PROMPT 1 ▸
Answer these questions from the text on seismic sources:
(a) Which standard is cited as setting out the requirements for defining the ranges of potential seismic sources?
(b) What two measures of source-to-site distance are offered as examples?
(c) In what region is the approach of estimating maximum rupture dimensions commonly applied?

TEXT EXCERPT ▸
-=-=-=-=-

5. Source-to-site distance. The factors described above, which govern the location and geometry of seismic
sources, provide the basis for establishing the distance between the site and the earthquake source. The
measure of the source-to-site distance used in the seismic hazard analysis (e.g., epicentral distance or
closest distance to the fault rupture surface) may vary depending upon the procedure used to estimate
earthquake attenuation effects.
5.4.1.2 Seismic source characterization
A. The ranges of potential seismic sources and the uncertainties in seismicity parameters should be defined as
required in DOE-STD-1023-95.
B. The characteristics of a seismic source may include:
Source zone geometry (location and extent, both surface and subsurface),
Description of Quaternary displacements (sense of slip on the fault, fault dimensions, age of
displacement, estimated displacement per event, estimated magnitudes per offset, rupture length and area,
and displacement history or uplift rates of seismogenic folds),
Historical and instrumental seismicity associated with each source,
Paleoseismicity,
Relationship of the fault to other potential seismic sources in the region,
Maximum earthquake the source would be capable of producing,
Recurrence model (frequency of earthquake occurrence versus magnitude).
C. Maximum earthquakes are usually assessed in two principal ways:
1. Estimate the maximum dimensions of future ruptures and relate those dimensions to magnitude. This
approach, which is geared toward characterizing the dimensions of faults, is commonly applied in the
WUS. The dimensions of ruptures and/or amount of displacement that might be expected on a fault of
interest are estimated from geologic investigations designed to assess what has occurred during past
ruptures. As many of the rupture dimensions as possible should be used to lend stability to the magnitude
estimates. Also, the uncertainties in the values of the rupture parameters should be incorporated (e.g.,
National Research Council, 1988; Coppersmith and Youngs, 1986; 1990).

-=-=-=-=-

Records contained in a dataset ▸

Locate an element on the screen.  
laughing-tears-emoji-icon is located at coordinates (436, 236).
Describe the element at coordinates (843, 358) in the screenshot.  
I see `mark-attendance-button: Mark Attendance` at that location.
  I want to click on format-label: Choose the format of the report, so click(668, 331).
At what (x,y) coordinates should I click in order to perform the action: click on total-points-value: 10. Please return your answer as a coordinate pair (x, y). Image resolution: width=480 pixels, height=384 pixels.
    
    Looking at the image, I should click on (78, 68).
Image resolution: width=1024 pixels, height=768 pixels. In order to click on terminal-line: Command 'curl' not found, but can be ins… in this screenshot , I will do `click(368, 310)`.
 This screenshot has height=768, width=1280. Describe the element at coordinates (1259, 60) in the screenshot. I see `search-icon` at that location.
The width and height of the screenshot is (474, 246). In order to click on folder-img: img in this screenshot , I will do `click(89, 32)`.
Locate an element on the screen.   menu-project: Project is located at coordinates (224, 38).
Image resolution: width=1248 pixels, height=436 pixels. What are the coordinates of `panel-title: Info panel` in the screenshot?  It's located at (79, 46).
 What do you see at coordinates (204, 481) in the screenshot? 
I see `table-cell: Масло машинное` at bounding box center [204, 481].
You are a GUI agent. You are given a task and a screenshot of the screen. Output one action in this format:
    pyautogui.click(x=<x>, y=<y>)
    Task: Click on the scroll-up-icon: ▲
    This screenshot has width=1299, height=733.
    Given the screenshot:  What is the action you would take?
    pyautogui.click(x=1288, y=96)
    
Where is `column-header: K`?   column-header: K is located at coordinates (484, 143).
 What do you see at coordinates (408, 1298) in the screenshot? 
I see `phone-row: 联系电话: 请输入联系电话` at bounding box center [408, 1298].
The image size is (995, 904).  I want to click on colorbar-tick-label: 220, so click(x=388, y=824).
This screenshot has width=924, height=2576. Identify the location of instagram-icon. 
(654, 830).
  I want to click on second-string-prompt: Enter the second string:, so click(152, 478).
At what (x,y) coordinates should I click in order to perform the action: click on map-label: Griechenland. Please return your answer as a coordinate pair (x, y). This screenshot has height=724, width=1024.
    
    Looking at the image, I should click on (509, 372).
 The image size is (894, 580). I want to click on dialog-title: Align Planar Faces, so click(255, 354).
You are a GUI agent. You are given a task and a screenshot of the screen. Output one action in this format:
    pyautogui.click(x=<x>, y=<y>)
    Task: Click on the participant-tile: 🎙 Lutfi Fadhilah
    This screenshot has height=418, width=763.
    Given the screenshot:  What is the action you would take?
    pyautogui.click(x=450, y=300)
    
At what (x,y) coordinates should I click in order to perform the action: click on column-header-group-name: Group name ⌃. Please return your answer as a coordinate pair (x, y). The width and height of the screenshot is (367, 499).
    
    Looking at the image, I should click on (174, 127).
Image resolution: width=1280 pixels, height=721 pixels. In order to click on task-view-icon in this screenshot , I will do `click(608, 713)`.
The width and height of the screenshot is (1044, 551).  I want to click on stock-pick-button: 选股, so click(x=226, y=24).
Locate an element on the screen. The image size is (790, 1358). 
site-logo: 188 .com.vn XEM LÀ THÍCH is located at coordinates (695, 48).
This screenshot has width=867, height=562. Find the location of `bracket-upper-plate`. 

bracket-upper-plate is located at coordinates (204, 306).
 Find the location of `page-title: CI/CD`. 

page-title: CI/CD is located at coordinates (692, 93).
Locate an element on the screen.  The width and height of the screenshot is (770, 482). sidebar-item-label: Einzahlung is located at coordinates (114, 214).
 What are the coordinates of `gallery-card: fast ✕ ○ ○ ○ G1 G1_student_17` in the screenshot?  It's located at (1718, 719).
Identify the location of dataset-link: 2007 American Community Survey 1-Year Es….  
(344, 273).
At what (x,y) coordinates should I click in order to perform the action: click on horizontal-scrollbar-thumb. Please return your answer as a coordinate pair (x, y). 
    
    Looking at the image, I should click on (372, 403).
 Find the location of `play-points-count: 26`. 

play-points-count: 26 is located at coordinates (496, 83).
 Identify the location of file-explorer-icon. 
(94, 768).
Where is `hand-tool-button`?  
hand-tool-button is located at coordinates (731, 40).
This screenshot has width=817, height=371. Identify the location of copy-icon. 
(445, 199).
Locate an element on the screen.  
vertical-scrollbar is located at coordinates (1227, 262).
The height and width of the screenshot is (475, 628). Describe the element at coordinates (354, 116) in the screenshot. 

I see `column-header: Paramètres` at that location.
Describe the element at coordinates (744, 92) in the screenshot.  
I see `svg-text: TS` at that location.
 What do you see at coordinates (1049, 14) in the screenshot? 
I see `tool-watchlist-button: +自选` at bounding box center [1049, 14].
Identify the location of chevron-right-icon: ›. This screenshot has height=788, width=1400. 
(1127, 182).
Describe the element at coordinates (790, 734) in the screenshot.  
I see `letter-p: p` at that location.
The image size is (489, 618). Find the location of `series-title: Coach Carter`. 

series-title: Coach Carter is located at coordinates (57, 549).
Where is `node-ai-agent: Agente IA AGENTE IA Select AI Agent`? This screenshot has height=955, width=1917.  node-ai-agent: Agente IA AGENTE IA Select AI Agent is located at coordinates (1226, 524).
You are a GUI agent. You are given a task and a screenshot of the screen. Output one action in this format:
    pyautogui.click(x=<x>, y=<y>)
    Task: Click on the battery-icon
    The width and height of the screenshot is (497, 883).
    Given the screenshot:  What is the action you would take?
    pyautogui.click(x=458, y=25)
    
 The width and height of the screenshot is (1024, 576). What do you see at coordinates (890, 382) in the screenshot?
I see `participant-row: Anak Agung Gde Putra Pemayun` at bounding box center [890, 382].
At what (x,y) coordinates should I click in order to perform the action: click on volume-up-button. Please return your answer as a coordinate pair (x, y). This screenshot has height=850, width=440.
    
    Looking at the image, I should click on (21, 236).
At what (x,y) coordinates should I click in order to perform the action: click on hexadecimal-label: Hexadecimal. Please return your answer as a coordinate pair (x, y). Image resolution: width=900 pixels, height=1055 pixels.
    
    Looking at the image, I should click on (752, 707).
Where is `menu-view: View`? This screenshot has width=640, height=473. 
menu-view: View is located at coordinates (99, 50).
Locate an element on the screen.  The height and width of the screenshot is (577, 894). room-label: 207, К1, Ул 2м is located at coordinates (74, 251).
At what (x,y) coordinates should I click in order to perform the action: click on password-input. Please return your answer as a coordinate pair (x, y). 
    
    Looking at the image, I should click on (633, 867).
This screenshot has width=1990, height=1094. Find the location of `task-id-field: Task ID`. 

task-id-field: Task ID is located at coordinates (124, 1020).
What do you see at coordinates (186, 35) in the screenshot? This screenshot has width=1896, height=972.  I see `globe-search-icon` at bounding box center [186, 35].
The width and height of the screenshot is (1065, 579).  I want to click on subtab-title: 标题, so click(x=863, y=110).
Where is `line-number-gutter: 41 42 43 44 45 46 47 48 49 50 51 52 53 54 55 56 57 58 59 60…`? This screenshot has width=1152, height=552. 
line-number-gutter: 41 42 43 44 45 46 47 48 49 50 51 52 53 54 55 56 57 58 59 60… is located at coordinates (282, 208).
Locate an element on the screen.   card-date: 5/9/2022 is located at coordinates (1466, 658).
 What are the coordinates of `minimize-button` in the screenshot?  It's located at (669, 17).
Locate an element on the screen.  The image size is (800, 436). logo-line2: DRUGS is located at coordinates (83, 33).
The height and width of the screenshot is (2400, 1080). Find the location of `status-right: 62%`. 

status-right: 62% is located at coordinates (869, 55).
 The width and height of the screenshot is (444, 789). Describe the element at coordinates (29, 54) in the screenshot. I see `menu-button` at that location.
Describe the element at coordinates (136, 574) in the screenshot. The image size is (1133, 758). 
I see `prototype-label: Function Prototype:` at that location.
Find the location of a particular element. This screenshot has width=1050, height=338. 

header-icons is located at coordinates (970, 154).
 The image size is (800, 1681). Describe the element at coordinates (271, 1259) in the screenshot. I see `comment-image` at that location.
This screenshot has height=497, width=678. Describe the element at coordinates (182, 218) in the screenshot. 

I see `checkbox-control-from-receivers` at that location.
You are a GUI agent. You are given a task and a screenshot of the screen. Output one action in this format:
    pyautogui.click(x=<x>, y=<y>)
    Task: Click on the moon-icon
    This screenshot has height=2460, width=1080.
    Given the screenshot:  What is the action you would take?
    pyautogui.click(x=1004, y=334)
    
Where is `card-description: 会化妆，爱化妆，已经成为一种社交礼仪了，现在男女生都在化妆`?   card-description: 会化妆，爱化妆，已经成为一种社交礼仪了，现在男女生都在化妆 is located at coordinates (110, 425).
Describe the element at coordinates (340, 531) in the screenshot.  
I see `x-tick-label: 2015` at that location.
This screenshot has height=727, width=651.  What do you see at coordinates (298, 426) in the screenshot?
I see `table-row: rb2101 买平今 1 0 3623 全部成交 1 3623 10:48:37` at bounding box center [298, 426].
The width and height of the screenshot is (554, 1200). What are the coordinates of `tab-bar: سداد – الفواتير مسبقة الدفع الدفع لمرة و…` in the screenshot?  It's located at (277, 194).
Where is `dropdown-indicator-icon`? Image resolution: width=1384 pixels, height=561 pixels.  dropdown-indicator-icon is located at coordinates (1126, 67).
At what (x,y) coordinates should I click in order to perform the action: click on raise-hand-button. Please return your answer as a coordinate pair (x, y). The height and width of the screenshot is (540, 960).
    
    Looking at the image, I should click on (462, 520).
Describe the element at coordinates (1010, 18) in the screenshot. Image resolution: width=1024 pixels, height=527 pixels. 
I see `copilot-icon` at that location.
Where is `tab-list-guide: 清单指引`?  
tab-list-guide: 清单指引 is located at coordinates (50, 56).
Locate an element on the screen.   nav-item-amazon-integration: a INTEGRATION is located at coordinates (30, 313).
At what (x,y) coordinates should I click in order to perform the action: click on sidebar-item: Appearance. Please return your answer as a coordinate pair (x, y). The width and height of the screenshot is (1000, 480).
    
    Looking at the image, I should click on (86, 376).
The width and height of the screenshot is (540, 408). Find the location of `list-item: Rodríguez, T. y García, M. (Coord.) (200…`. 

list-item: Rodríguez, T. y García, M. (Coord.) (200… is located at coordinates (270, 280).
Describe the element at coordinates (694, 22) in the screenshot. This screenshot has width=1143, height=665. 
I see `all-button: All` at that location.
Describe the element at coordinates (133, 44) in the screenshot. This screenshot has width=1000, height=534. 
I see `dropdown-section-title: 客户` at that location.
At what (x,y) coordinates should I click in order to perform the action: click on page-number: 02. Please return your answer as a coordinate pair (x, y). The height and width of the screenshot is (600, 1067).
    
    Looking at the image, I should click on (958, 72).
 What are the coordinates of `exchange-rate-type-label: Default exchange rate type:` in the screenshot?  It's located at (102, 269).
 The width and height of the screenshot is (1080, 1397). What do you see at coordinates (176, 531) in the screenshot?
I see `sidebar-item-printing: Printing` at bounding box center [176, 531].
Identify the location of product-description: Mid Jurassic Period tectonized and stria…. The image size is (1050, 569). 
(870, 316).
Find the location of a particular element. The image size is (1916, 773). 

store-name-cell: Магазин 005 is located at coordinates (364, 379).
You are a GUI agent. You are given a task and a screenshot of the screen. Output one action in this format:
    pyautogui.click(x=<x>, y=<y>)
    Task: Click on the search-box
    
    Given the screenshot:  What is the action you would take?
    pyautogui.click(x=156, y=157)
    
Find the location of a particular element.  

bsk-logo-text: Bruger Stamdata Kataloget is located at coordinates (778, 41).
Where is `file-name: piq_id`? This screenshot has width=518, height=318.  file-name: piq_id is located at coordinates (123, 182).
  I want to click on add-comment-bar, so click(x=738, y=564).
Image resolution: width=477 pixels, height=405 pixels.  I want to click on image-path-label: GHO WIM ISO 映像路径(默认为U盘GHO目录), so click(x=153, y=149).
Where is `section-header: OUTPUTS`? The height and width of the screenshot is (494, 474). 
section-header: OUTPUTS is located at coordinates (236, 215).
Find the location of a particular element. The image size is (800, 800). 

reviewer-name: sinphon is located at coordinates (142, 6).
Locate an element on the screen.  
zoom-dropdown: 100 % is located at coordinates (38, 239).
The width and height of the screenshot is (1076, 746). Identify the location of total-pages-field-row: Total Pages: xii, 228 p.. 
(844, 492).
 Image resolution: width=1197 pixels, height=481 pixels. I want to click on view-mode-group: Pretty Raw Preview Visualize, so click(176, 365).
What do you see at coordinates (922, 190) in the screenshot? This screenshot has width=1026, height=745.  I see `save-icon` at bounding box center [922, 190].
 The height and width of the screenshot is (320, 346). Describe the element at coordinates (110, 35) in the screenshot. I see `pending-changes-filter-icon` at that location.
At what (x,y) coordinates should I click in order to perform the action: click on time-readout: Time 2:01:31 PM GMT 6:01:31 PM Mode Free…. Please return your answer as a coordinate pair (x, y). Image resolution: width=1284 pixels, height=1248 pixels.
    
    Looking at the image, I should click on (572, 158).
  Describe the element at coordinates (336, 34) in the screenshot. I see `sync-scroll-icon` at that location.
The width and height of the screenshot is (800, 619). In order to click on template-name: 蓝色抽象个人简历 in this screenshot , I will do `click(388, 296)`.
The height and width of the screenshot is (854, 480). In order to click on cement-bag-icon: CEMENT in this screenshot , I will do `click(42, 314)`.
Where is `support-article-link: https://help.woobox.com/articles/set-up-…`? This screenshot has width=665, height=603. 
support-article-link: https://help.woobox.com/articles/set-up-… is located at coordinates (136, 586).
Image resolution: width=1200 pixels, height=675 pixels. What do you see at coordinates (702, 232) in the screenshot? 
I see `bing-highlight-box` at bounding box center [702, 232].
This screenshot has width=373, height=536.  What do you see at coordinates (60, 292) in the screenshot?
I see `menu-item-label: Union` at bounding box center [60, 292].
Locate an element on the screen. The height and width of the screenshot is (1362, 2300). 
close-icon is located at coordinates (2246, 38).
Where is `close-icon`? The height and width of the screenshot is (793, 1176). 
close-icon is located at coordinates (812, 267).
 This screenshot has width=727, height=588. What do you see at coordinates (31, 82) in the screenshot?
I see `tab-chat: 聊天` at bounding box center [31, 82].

-=-=-=-=-

PROMPT 2 ▸ Duplicate the lines of the records from the one containing "click on password-input." through the one containing "Looking at the image, I should click on (633, 867).", both included.

TASK OUTPUT 1 ▸
(a) DOE-STD-1023-95.
(b) Epicentral distance and the closest distance to the fault rupture surface.
(c) The WUS.

TASK OUTPUT 2 ▸
At what (x,y) coordinates should I click in order to perform the action: click on password-input. Please return your answer as a coordinate pair (x, y). 
    
    Looking at the image, I should click on (633, 867).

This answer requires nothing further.